While trading in stocks, investors can use leverage to purchase stock on margin to profit from the potential rise in the stock prices resulting from their buying and selling activities. On the other hand, some brokers provide traders with leverage when it comes to trading on forex, but this is subject to the margin requirements set by various regulatory bodies across different countries worldwide.

Rewards and Risk Ratio

Investors always look for high returns for taking high risks while trading on forex or stocks. However, this ratio differs when it comes to both forms of trading.
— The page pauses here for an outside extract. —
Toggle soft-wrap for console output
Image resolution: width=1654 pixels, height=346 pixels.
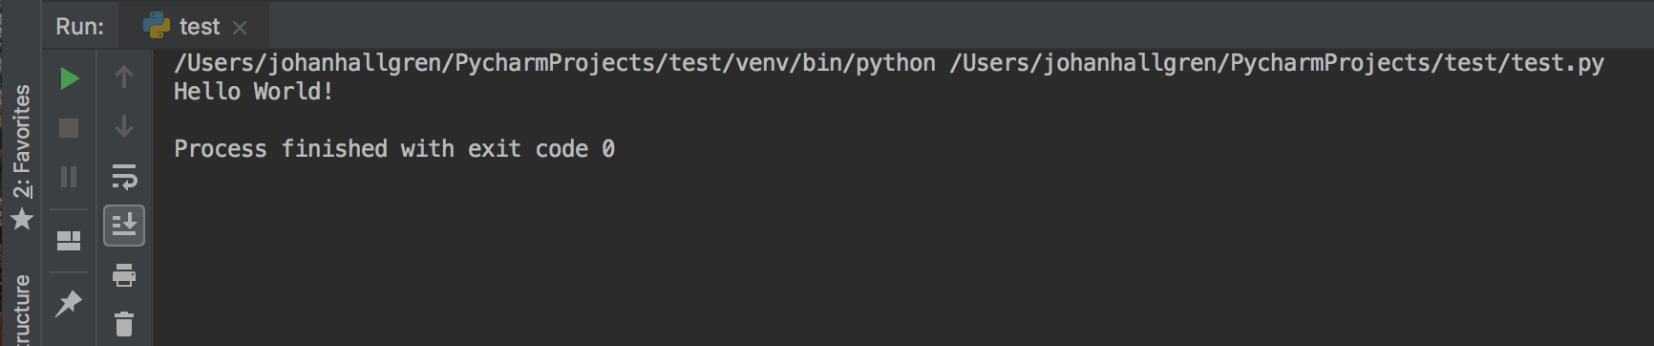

If we try to understand this correlation better, we will realize that you have to take at least ten units of risk for every one unit of reward that you get in stock trading. On the other hand, the ratio for forex trading is 20, which means that if you are looking to make a quick buck, then it is better to go with foreign currency trading; otherwise, you could be left destitute.

Settlement Period

The settlement period for stocks is T+3 which means that if you have bought a stock today, then the seller will receive the money in three days. But when it comes to forex trading, cash transfers are done daily, so the actual selling and buying of currencies happens within two business days after initiating a trade.

Taxation

While stock trading in Australia is subject to capital gains tax, Forex trading has no taxation whatsoever. The only case where taxes are applicable is when currency transactions cross over the personal income tax limit set by various governments across different countries. Also, currency traders can avail exemptions from paying taxes under certain conditions.

Liquidity

The Forex Market is highly liquid and traded at high volume. At the same time, liquidity in stocks depends upon various factors such as market capitalization, company size and the sector o it belongs. In addition to this, due importance needs to be paid to daily volume, average trading volume per month and the number of shares outstanding, among other things. Also, some companies have more than one class of stock, making it even more challenging for investors to trade stocks.